- Data in this exercise:
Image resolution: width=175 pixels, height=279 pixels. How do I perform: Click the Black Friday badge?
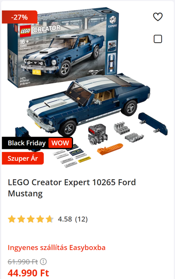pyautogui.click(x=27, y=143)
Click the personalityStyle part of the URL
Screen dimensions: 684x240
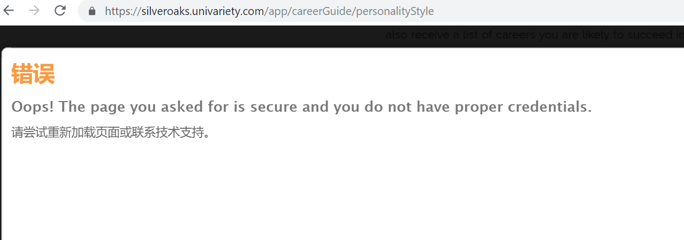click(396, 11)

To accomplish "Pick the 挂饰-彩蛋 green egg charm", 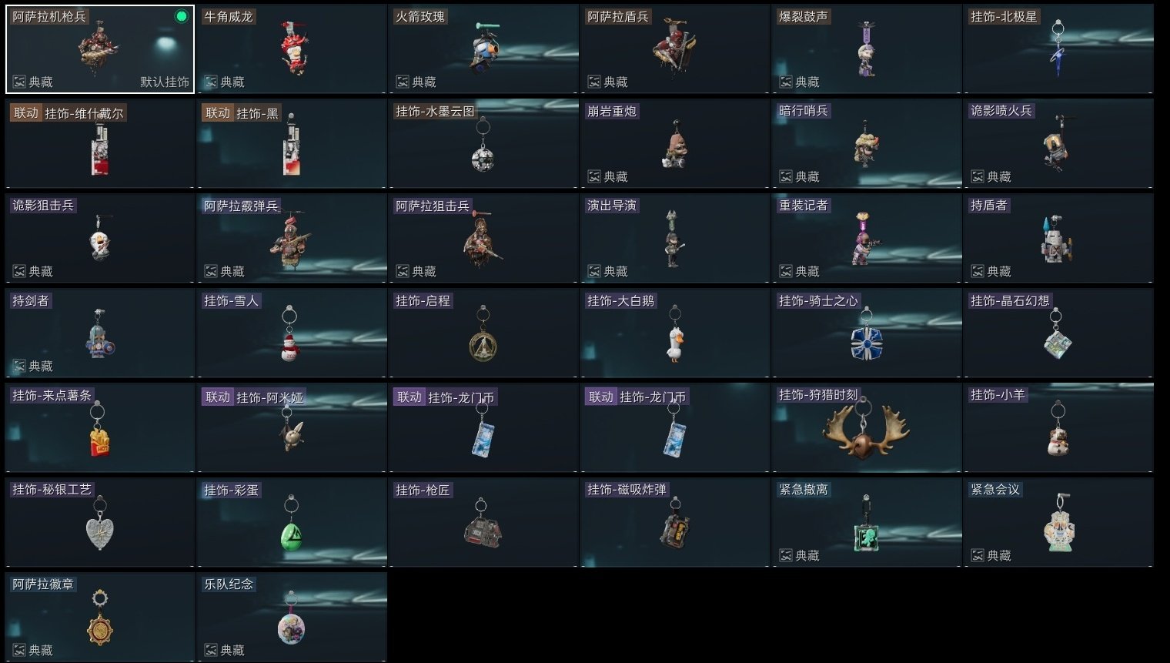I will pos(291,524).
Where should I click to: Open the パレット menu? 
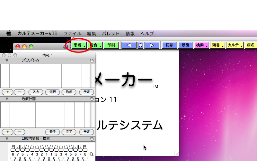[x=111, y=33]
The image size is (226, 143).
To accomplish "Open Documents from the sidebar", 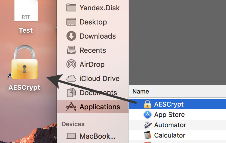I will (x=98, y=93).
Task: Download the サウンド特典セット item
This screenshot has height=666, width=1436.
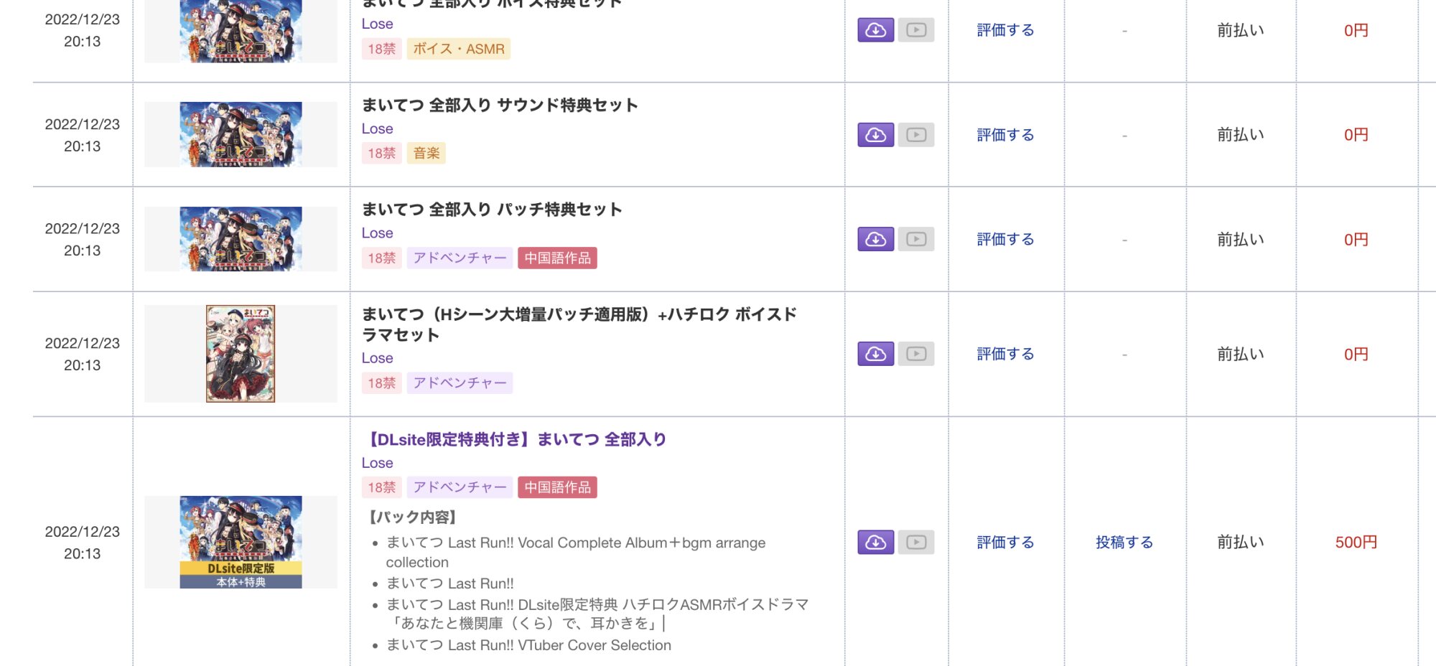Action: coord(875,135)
---
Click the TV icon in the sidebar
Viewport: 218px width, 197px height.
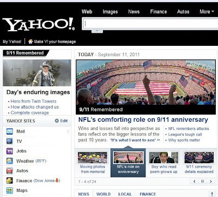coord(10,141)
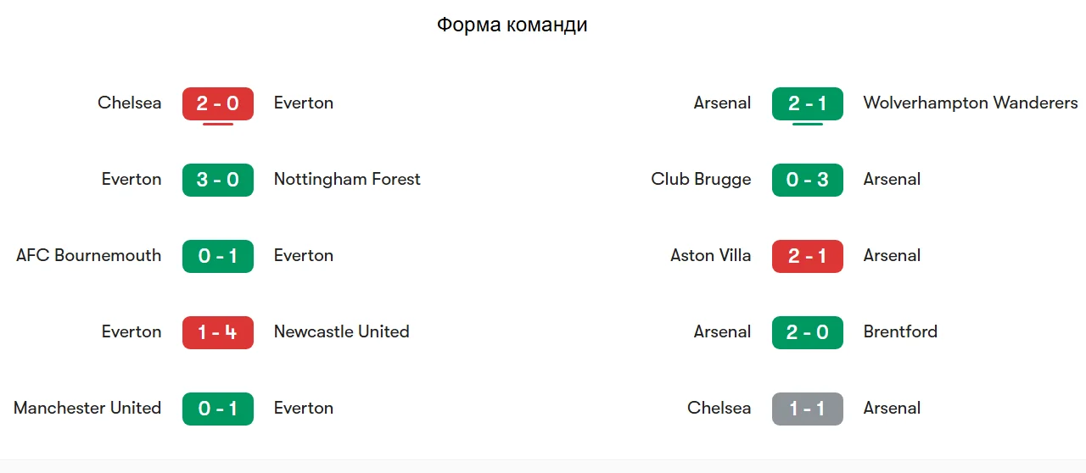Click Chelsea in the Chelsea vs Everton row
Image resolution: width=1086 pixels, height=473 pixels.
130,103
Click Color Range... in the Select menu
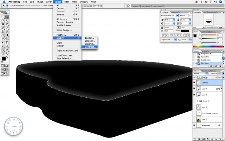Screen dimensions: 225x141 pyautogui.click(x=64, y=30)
* * *
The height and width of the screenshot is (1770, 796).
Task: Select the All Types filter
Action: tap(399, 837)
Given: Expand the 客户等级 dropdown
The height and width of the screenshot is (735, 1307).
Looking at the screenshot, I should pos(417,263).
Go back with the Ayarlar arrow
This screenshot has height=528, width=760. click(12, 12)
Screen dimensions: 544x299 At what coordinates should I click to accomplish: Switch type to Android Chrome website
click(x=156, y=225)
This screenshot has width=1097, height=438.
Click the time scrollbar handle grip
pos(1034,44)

- Short task:
Please reproduce the material from the line that contains "Task: Download the サウンド特典セット item" through the line that contains "Action: coord(875,135)", including both of those lines. Leave the pictures out of your answer.

- Finished answer:
Task: Download the サウンド特典セット item
This screenshot has height=666, width=1436.
Action: coord(875,135)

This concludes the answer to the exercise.